At the same time, appeals filed by Mariupol residents to prosecutors, investigators, and courts since 2022 are routinely forwarded back to local occupation authorities and left unanswered. ‘We submitted 150 complaints. There was no response', said Pavel Ivanov, a pro-war blogger who interviewed Montyan during a livestream.

With no functioning legal remedies and no independent courts, residents of occupied Mariupol say they no longer know where else to turn. Public protests are banned, and collective action in Putin’s Russia is impossible. As a result, video appeals to Putin recorded by former homeowners have become the only remaining way to draw attention to their situation.

That is why, year after year, ahead of Vladimir Putin’s ‘Direct Line,’ residents once again address the president directly. For many, it is not an expression of loyalty, but a last resort. These appeals have been recorded since 2022, throughout the fourth year of occupation. Yet despite the repetition — and the promises — the problem remains unresolved.

UPDATE - December 19

After this article was completed, residents of Mariupol who recorded video appeals to Vladimir Putin reported new forms of pressure. According to reporting by ASTRA, local occupation authorities have begun issuing warnings for alleged 'extremist activity' in connection with their appeals.

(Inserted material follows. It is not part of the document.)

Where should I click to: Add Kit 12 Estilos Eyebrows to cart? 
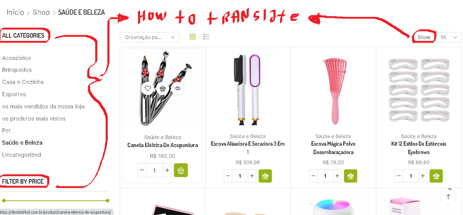(436, 176)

Some residents say they have been formally warned about violating Russia’s law on public assemblies, despite recording individual video messages. Others report being flagged by law enforcement and subjected to prolonged checks when crossing the border between 'DPR' and Russia. In addition, residents say authorities have effectively blocked their ability to submit appeals to Putin’s 'Direct Line' by disabling local postal services and interfering with SMS verification required to upload videos.